🤖 AI Summary
This paper identifies a novel jailbreaking attack against large language models (LLMs) termed Task-Embedded Prompting (TIP) attacks, which exploit implicit sequence-to-sequence subtasks (e.g., password cracking, puzzle solving) embedded within benign task prompts to elicit prohibited outputs—revealing fundamental misalignments in LLMs’ task-level safety reasoning.
Method: We formally define the TIP attack paradigm and introduce PHRYGE, a benchmark framework integrating semantic steganography and task redirection via adversarial prompt engineering. PHRYGE supports multi-model red-teaming and customizable adversarial task templates.
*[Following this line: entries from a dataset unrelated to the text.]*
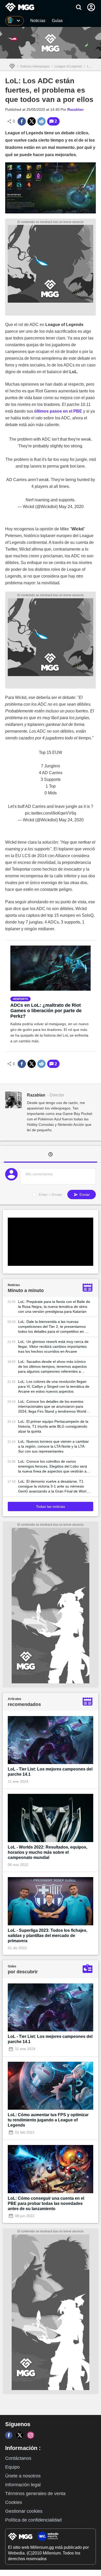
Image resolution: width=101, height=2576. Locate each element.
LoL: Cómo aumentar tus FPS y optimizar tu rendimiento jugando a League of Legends (48, 2120)
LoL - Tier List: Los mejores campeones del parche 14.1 (50, 1771)
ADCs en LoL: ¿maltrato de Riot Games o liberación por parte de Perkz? (46, 1011)
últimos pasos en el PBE (58, 411)
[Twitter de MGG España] (19, 2435)
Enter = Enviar (50, 1194)
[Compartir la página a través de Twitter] (31, 121)
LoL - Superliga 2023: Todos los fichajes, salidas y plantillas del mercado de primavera (47, 1935)
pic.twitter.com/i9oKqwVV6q (50, 813)
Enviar (84, 1194)
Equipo (12, 2467)
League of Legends (68, 66)
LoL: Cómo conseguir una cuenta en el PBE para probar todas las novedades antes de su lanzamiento (46, 2203)
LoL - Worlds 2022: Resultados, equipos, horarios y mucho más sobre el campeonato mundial (47, 1852)
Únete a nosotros (23, 2475)
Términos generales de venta (35, 2493)
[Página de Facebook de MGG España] (8, 2435)
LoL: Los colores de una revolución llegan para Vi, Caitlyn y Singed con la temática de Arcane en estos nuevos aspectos (53, 1386)
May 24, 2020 (71, 506)
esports (21, 999)
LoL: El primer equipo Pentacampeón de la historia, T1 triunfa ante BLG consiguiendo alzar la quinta (53, 1426)
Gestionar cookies (23, 2511)
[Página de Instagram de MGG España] (30, 2435)
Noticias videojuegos (35, 66)
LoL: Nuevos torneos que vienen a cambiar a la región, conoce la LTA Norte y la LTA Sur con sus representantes (53, 1446)
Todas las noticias (50, 1506)
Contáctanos (18, 2458)
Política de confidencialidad (33, 2520)
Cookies (13, 2502)
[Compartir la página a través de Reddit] (41, 121)
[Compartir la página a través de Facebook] (22, 121)
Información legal (23, 2484)
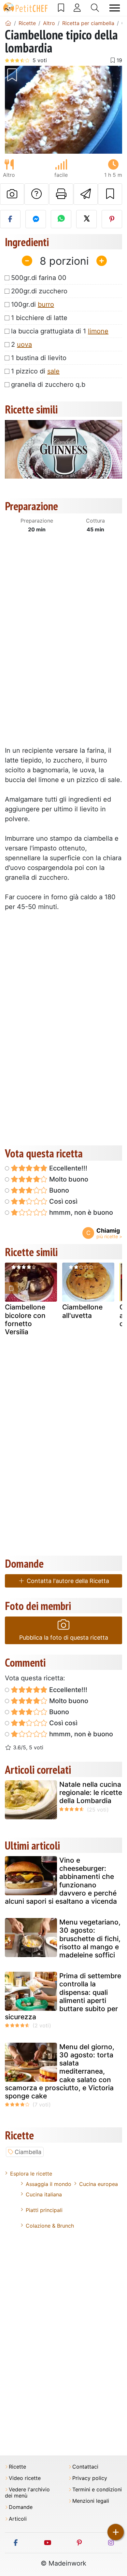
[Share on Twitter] (86, 219)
Contribution/Results: Experiments demonstrate that TIP attacks successfully bypass safety guardrails across six prominent open- and closed-weight models—including GPT-4o and LLaMA-3.2—validating their broad applicability, high stealth, and systemic challenge to current alignment mechanisms. The work establishes TIP as a critical threat vector exposing latent vulnerabilities in task decomposition and instruction-following logic.
📝 Abstract
We present a novel class of jailbreak adversarial attacks on LLMs, termed Task-in-Prompt (TIP) attacks. Our approach embeds sequence-to-sequence tasks (e.g., cipher decoding, riddles, code execution) into the model's prompt to indirectly generate prohibited inputs. To systematically assess the effectiveness of these attacks, we introduce the PHRYGE benchmark. We demonstrate that our techniques successfully circumvent safeguards in six state-of-the-art language models, including GPT-4o and LLaMA 3.2. Our findings highlight critical weaknesses in current LLM safety alignments and underscore the urgent need for more sophisticated defence strategies. Warning: this paper contains examples of unethical inquiries used solely for research purposes.